Do You Need Relationships For Power BI? A Look Into The Disconnected Model Paradigm.
This may be blasphemous to even ask, but... do you really need to join your tables in the first place?
You may have heard of disconnected tables. These are tables that exist in your model but do not have any relationship to any of your tables (active or inactive). A disconnected model, is just that - a model where all tables exist with no relationships.
As we'll discover below, while this kind of model is an inefficient way to use Power BI, the disconnected model paradigm will help us to better understand how PBI relationships work and allows us to appreciate the efficiencies relationships bring to the table - you can think of it as a nice thought experiment (one where you can actually put your thoughts to data!).

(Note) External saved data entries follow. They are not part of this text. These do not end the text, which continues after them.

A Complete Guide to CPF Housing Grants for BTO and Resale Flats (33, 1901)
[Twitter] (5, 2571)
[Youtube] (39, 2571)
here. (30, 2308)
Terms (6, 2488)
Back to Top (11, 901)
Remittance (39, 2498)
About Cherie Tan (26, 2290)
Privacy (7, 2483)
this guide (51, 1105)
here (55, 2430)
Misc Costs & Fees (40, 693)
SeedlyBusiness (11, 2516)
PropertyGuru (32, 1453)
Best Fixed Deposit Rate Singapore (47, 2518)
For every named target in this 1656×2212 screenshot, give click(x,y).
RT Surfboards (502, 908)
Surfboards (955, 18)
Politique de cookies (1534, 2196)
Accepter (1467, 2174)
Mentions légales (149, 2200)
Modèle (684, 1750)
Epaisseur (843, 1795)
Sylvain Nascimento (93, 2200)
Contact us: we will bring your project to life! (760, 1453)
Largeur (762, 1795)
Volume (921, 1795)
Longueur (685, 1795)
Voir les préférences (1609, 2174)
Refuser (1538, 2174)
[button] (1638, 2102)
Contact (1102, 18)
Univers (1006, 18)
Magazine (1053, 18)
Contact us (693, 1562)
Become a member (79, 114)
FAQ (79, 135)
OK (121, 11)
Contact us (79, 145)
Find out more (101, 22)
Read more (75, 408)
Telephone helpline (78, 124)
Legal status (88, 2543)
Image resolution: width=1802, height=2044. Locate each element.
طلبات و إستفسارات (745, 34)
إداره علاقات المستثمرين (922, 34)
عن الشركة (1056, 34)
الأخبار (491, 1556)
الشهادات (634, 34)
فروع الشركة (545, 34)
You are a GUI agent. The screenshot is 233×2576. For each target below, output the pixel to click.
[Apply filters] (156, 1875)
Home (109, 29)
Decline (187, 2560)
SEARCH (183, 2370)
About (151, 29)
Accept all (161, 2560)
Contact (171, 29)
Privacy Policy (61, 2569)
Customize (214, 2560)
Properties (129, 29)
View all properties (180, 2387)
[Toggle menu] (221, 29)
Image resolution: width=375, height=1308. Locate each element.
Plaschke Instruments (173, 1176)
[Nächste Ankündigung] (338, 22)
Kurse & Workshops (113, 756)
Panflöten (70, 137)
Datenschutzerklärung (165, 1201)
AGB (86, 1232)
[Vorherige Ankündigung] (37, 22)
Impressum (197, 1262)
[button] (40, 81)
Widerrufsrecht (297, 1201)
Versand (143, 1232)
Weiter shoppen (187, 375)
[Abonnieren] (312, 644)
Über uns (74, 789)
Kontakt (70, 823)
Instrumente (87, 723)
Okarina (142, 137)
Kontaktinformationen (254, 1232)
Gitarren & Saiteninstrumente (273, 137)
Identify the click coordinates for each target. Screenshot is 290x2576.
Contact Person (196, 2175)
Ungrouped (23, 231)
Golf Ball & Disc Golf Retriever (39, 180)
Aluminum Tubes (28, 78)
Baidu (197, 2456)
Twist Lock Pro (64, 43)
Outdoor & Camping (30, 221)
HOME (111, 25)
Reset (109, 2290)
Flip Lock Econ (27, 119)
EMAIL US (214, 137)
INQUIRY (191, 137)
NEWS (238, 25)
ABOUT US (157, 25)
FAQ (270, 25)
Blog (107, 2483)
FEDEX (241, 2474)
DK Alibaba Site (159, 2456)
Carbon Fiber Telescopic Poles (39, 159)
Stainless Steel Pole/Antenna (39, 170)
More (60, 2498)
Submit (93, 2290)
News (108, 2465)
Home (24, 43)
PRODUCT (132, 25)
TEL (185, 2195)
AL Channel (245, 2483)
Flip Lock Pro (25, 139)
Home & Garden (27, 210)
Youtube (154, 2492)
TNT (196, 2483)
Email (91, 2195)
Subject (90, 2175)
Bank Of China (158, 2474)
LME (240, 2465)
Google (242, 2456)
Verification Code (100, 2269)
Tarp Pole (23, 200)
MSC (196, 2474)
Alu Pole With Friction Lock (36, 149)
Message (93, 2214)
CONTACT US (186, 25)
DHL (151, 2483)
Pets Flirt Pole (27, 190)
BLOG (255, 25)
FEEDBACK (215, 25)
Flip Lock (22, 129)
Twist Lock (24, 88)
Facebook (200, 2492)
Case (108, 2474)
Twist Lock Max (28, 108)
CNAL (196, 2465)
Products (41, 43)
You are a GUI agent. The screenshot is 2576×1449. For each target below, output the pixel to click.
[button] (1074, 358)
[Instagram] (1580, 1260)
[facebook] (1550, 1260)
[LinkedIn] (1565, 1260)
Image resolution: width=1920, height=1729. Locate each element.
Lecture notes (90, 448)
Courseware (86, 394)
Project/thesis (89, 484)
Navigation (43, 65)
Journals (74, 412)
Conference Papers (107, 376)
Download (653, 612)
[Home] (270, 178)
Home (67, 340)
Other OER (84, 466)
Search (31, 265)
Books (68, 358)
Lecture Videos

So, back to the original question: Are relationships necessary? To answer this, we first need to ask ourselves: Why have a relationship in the first place? Put simply, a relationship allows users to automatically slice and dice data in reports based on dimensions and makes filtering happen automatically. In Microsoft's words on relationships, "Relationships between those tables are necessary to accurately calculate results and display the correct information in your reports.".
Indeed, relationships are necessary for accurate results. Let's take a look at a simple example. Sales and Customers.
This active relationships allows us to build a visual with dimensions slicing the numbers very easily, as show below.
Okay, let's see how this would look if we remove the relationship.
Sales Amount is now showing the same number in each cell. This is expected, because no relationship exists between the two tables. How do we get the correct result? If you know a bit of DAX, you know we can filter the data using CALCULATE. So let's create the following measure:
CALCULATE( [Sales Amount], 'Sales'[CustomerKey] IN VALUES( 'Customer'[CustomerKey] ) )
Let's put this new measure on the report and see how it looks.
Okay okay, it works.. Fair enough... But this fails when we need to slice by a different dimension... let's say Products:
As you may have realized, with each disconnected table, you will need a specific measure for each dimension in your model. Furthermore, if you want to slice by more than one dimension on a visual (highly likely since you are using Power BI in the first place), you'll need to create a measure with a filter for all of the desired dimensions. For example, if you want to slice by Customers AND Products, you'll need a measure like the following:
CALCULATE( [Sales Amount], Sales[CustomerKey] IN VALUES ( Customers[CustomerKey] ), Sales[ProductKey] IN VALUES ( Products[ProductKey] ) )
And you will indeed get the correct results in your visuals.
The Disconnected Model paradigm isn't looking good so far. And performance wise, it gets worse. Comparing the query plans for using a relationship versus not, it's quite clear who the winner is. Take the following results for Sales by Customer:
Query plan using the relationship
Query plan WITHOUT using the relationship (using the CALCULATE() and VALUES() method above)
As we can see, the disconnected model approach ends up generating 5 storage engine queries for just a simple calculation grouped by customer. By contrast, using a relationship generates just one query.
By the way, we could also use TREATAS instead of VALUES IN to achieve the same result, like the following:
Sales by Customer = CALCULATE( [Sales Amount], TREATAS ( VALUES ( Customers[CustomerKey] ), Sales[CustomerKey] ) )
Performance wise it seems TREATAS is sub-optimal, producing more storage engine queries and about twice as slow.
Summary Results of Performance differences:
NOTE: This dataset is using a subset of the Contoso data model. Your results will likely be different on a different model.
In this article, we've discovered that you do not need relationships to build a Power BI dashboards. However, it comes at a severe cost; 1) Your DAX becomes more complex and 2) Your DAX becomes less efficient.
Though it may be obvious to use relationships (auto-detect relationship is enabled by default, after all), knowing why relationships are helpful gives us more insight into how Power BI works and, hopefully, gives us more joy with that insight.